**WHAT IS NEEDED**
Type out every entry again, character for character.
•••••
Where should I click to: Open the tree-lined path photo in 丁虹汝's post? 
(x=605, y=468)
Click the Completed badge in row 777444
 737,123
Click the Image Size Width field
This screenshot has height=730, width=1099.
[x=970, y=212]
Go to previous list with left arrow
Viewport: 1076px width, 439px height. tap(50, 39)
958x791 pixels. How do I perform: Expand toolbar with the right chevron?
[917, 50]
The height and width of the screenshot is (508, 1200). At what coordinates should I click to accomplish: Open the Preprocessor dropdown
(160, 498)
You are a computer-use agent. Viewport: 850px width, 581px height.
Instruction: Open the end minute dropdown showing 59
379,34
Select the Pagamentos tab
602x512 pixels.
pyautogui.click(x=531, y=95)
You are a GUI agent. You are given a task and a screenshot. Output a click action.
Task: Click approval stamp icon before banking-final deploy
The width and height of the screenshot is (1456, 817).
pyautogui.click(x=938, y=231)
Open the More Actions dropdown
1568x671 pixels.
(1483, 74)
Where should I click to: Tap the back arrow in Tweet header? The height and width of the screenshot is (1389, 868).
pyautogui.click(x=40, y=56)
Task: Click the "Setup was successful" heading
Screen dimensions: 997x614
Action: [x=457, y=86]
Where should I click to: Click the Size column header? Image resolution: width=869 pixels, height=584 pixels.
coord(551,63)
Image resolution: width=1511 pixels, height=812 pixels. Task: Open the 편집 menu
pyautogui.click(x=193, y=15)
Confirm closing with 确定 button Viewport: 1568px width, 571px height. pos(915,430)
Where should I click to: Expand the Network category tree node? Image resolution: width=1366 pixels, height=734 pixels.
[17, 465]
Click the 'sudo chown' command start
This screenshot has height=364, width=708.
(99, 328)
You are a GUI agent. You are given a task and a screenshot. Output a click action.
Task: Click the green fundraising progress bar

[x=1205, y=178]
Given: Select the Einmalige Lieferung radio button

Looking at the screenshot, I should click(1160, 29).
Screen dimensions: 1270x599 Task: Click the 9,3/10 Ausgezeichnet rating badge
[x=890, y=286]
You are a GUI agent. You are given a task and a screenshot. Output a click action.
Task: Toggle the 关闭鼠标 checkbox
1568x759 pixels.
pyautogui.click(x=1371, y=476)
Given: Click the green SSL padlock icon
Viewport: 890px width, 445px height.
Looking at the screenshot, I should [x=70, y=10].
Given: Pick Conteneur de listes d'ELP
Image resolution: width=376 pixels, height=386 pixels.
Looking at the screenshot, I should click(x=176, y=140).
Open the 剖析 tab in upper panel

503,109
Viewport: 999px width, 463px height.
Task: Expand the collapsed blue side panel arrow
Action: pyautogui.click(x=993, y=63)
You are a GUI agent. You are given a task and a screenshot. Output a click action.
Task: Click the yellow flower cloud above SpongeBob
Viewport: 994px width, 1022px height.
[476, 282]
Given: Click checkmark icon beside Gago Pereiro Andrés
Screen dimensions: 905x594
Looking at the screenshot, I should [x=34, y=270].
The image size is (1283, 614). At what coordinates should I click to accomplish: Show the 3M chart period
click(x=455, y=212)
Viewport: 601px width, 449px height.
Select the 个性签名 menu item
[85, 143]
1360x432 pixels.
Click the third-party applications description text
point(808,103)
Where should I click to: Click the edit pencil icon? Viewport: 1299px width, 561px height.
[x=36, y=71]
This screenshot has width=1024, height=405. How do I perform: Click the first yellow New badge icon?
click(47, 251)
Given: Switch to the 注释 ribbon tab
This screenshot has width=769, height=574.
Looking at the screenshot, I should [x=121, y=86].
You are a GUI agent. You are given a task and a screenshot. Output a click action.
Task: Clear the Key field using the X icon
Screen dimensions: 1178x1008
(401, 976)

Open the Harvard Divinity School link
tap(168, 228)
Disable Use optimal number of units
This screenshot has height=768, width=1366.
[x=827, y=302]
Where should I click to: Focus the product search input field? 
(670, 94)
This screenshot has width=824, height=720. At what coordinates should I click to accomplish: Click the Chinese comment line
•••••
**SOLVED EXERCISE**
Where should I click to: Open the tree-lined path photo in 丁虹汝's post? 
(x=605, y=468)
Click the Completed badge in row 777444
 737,123
Click the Image Size Width field
This screenshot has height=730, width=1099.
[x=970, y=212]
Go to previous list with left arrow
Viewport: 1076px width, 439px height. tap(50, 39)
958x791 pixels. How do I perform: Expand toolbar with the right chevron?
[917, 50]
The height and width of the screenshot is (508, 1200). At what coordinates should I click to accomplish: Open the Preprocessor dropdown
(160, 498)
You are a computer-use agent. Viewport: 850px width, 581px height.
Instruction: Open the end minute dropdown showing 59
379,34
Select the Pagamentos tab
602x512 pixels.
pyautogui.click(x=531, y=95)
You are a GUI agent. You are given a task and a screenshot. Output a click action.
Task: Click approval stamp icon before banking-final deploy
The width and height of the screenshot is (1456, 817).
pyautogui.click(x=938, y=231)
Open the More Actions dropdown
1568x671 pixels.
(1483, 74)
Where should I click to: Tap the back arrow in Tweet header? The height and width of the screenshot is (1389, 868).
pyautogui.click(x=40, y=56)
Task: Click the "Setup was successful" heading
Screen dimensions: 997x614
Action: [x=457, y=86]
Where should I click to: Click the Size column header? Image resolution: width=869 pixels, height=584 pixels.
coord(551,63)
Image resolution: width=1511 pixels, height=812 pixels. Task: Open the 편집 menu
pyautogui.click(x=193, y=15)
Confirm closing with 确定 button Viewport: 1568px width, 571px height. pos(915,430)
Where should I click to: Expand the Network category tree node? Image resolution: width=1366 pixels, height=734 pixels.
[17, 465]
Click the 'sudo chown' command start
This screenshot has height=364, width=708.
(99, 328)
You are a GUI agent. You are given a task and a screenshot. Output a click action.
Task: Click the green fundraising progress bar

[x=1205, y=178]
Given: Select the Einmalige Lieferung radio button

Looking at the screenshot, I should click(1160, 29).
Screen dimensions: 1270x599 Task: Click the 9,3/10 Ausgezeichnet rating badge
[x=890, y=286]
You are a GUI agent. You are given a task and a screenshot. Output a click action.
Task: Toggle the 关闭鼠标 checkbox
1568x759 pixels.
pyautogui.click(x=1371, y=476)
Given: Click the green SSL padlock icon
Viewport: 890px width, 445px height.
Looking at the screenshot, I should [x=70, y=10].
Given: Pick Conteneur de listes d'ELP
Image resolution: width=376 pixels, height=386 pixels.
Looking at the screenshot, I should click(x=176, y=140).
Open the 剖析 tab in upper panel

503,109
Viewport: 999px width, 463px height.
Task: Expand the collapsed blue side panel arrow
Action: pyautogui.click(x=993, y=63)
You are a GUI agent. You are given a task and a screenshot. Output a click action.
Task: Click the yellow flower cloud above SpongeBob
Viewport: 994px width, 1022px height.
[476, 282]
Given: Click checkmark icon beside Gago Pereiro Andrés
Screen dimensions: 905x594
Looking at the screenshot, I should [x=34, y=270].
The image size is (1283, 614). At what coordinates should I click to accomplish: Show the 3M chart period
click(x=455, y=212)
Viewport: 601px width, 449px height.
Select the 个性签名 menu item
[85, 143]
1360x432 pixels.
Click the third-party applications description text
point(808,103)
Where should I click to: Click the edit pencil icon? Viewport: 1299px width, 561px height.
[x=36, y=71]
This screenshot has width=1024, height=405. How do I perform: Click the first yellow New badge icon?
click(47, 251)
Given: Switch to the 注释 ribbon tab
This screenshot has width=769, height=574.
Looking at the screenshot, I should [x=121, y=86].
You are a GUI agent. You are given a task and a screenshot. Output a click action.
Task: Clear the Key field using the X icon
Screen dimensions: 1178x1008
(401, 976)

Open the Harvard Divinity School link
tap(168, 228)
Disable Use optimal number of units
This screenshot has height=768, width=1366.
[x=827, y=302]
Where should I click to: Focus the product search input field? 
(670, 94)
This screenshot has width=824, height=720. At what coordinates should I click to accomplish: Click the Chinese comment line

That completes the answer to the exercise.